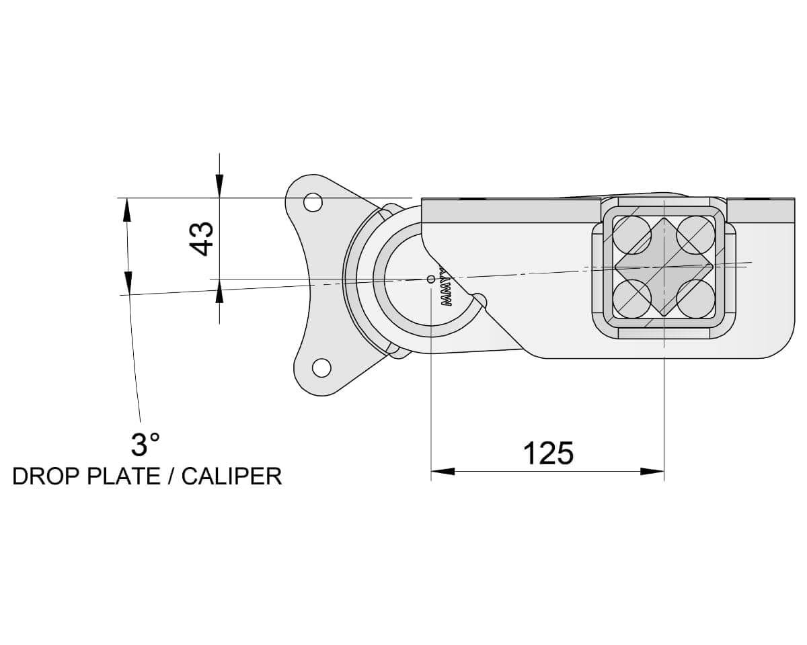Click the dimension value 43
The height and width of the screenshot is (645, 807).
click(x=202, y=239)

* * *

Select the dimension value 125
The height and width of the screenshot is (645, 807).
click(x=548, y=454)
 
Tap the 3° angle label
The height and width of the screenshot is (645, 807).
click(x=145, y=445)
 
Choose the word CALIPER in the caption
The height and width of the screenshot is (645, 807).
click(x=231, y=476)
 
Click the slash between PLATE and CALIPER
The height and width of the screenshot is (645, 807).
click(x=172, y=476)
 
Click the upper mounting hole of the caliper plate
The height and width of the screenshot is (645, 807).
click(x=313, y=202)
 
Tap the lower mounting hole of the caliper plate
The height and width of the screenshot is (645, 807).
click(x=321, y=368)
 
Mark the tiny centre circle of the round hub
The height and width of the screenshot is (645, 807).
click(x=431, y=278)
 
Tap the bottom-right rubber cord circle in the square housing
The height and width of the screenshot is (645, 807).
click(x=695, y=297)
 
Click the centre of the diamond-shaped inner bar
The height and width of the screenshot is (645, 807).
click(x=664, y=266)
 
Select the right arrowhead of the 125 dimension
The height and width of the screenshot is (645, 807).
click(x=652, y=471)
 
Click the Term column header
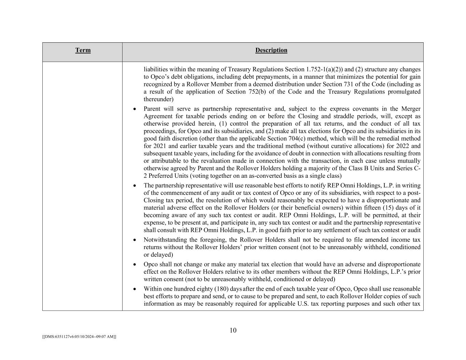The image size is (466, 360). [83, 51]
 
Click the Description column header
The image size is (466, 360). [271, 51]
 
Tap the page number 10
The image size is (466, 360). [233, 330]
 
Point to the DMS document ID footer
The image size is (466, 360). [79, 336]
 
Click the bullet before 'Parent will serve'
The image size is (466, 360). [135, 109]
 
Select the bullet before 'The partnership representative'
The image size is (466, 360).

**SHORT EXERCISE**
Starting with the line that contains "Click the dimension value 43" and going on through the line that contains "click(x=202, y=239)", give these lines of the records again, switching "screenshot" to "image" and leaving everything else unchanged. Leave the pictures out of your answer.

**RESPONSE TO THIS EXERCISE**
Click the dimension value 43
The height and width of the image is (645, 807).
click(x=202, y=239)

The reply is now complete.